§ Task goal: In the book review excerpt, who wrote Reclaiming Travel?

Tourism and Violence. Edited by Hazel Andrews. Burlington, VT: Ashgate, 2014. 250 pages. $119.95 (cloth).

Two recently published books—one a coauthored volume, the other an edited collection of essays—identify tourism as an activity fraught by complex connections. In Reclaiming Travel, Ilan Stavans and Joshua Ellison scrutinize the relationship between travel and tourism. Tourism, it is argued, has become standardized, formulaic, and prepackaged, while travel offers a more independent way to find and fashion the self. Stavans and Ellison believe that there is a need to recapture the potential of travel as a rewarding endeavor that departs significantly from the structured itineraries, rampant consumerism, and herd mentality of organized tourism. Throughout Reclaiming Travel, the authors deftly make connections between present-day mass mobility and subjects as diverse as self-transformation, map use, globalization, work, photography, and (in)authenticity. These connections would probably not be a surprise to many, especially those who read about travel or keenly observe the manner in which their own trips unfold. However, Stavans and Ellison also explore unanticipated relationships such as those that connect travel and tourism with exile and nationalism. The relationship that receives the most attention from Stavans and Ellison, and it is repeatedly revisited, is the one that exists—or, rather, is not thought to exist—between travel and tourism. Travel and tourism involve physical displacement but, for these authors, share few other similarities. Stavans and Ellison address the absence of a connection by analyzing connections between modern-day mobility and society.

§ Stored data:

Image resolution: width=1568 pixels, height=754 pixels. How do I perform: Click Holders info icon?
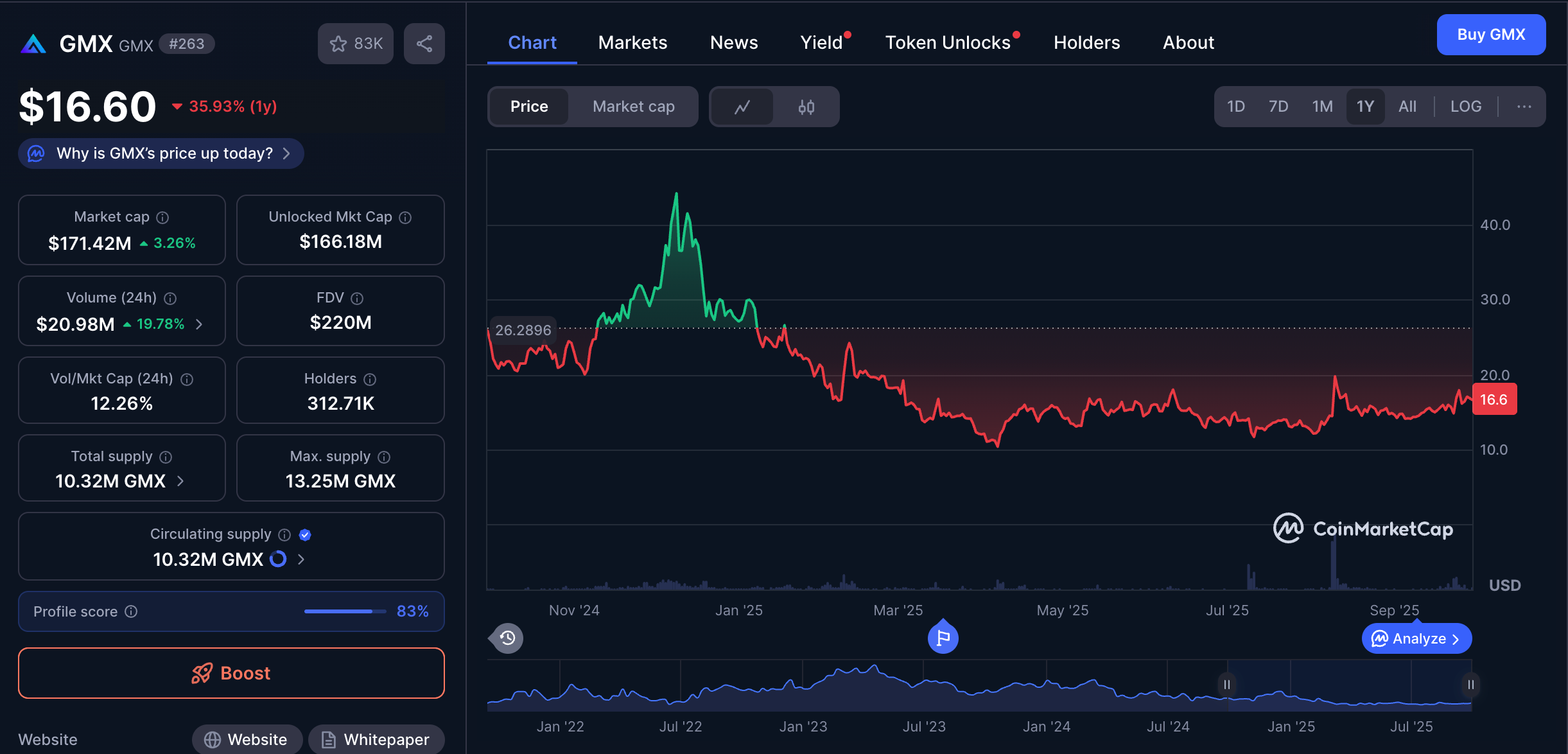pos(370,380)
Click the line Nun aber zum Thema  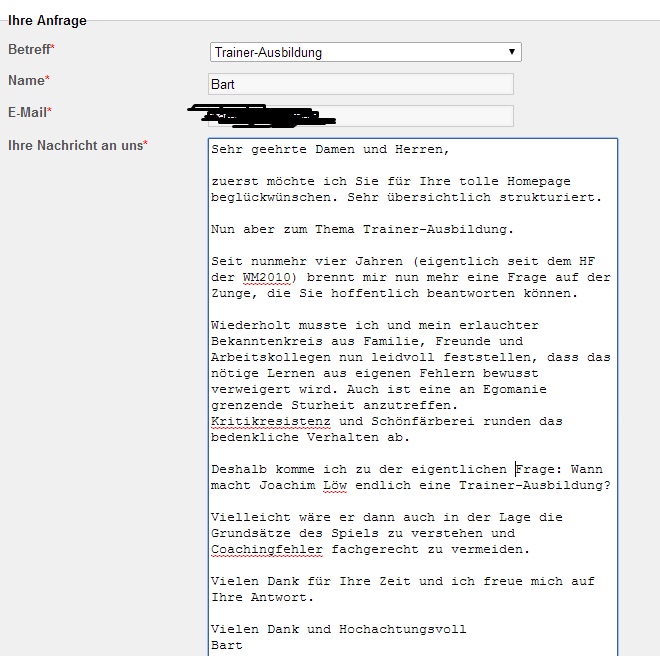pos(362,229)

§ Response: Ilan Stavans and Joshua Ellison.